シンデレラに玻璃の星冠をⅠ
そして2階に行き着けば。
「…あそこの渡り廊下抜ければ…高等部ですが…」
桜ちゃんは、こくんと喉を鳴らす。
「瘴気が…半端じゃない」
瘴気がどういうものかは判らないけれど、見るからに黒々として怪しい雰囲気満載の様子が見て取れる。
墓場の肝試しよりも、おどろおどろしい。
「あの中…抜けないと駄目なの?」
桜ちゃんは頷いた。
「……。煌が抜けられたのなら、あたしだって大丈夫。
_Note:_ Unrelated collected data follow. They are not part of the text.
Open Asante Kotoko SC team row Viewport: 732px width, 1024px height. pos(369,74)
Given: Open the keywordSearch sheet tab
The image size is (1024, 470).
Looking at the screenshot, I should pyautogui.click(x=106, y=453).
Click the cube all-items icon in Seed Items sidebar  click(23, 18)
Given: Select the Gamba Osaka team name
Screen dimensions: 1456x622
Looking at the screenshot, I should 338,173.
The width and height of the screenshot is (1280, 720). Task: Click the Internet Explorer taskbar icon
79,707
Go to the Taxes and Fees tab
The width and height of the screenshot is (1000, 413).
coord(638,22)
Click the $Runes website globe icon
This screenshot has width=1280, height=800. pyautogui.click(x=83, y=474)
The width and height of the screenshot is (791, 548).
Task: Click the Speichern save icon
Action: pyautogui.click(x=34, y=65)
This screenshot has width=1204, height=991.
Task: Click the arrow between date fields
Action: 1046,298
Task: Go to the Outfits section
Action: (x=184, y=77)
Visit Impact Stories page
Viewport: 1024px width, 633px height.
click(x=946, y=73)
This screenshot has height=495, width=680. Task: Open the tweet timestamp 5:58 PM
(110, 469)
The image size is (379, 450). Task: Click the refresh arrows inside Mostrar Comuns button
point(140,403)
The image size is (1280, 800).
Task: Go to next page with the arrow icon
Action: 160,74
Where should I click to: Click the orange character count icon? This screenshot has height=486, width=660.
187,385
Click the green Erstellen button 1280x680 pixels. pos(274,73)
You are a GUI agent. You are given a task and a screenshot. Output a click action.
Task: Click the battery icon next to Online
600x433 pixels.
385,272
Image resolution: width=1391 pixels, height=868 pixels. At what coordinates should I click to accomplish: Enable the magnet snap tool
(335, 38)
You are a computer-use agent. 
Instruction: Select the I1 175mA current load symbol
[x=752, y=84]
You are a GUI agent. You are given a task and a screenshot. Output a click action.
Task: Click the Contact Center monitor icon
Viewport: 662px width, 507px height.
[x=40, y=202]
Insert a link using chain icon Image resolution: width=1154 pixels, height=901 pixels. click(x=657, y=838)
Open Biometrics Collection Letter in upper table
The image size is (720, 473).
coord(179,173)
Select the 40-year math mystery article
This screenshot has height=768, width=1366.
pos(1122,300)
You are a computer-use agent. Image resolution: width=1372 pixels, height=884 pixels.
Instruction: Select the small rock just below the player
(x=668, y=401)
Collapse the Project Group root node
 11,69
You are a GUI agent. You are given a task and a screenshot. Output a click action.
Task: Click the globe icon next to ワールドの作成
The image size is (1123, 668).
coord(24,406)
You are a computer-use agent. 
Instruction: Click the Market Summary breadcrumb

桜ちゃん行こう!!!」
あたしは桜ちゃんの腕を引いてかけだしたけれど。
「動かない…」
渡り廊下3分の1程度で…突如足が動かなくなった。
まるで…何かが足を押さえつけているかのように。
背筋にざわざわとした悪寒が駆け上る。
「芹霞さん、僕の結界に入って!!!」
動けないあたしを見て取り、桜ちゃんがあたしを引き寄せる。
途端に…足が解放される。
あたしは捩るようにして、少し上の位置にある桜ちゃんの顔を見遣った。
「ありがとう」
にっこり笑った途端、桜ちゃんは――
「ど、どうしたの!!?」
思い切り自分のつやつやほっぺを、自分の手で叩いて。
「……いえ。惑わないように、気付けです」
よく判らないことを言って、きりりと顔を引き締めた。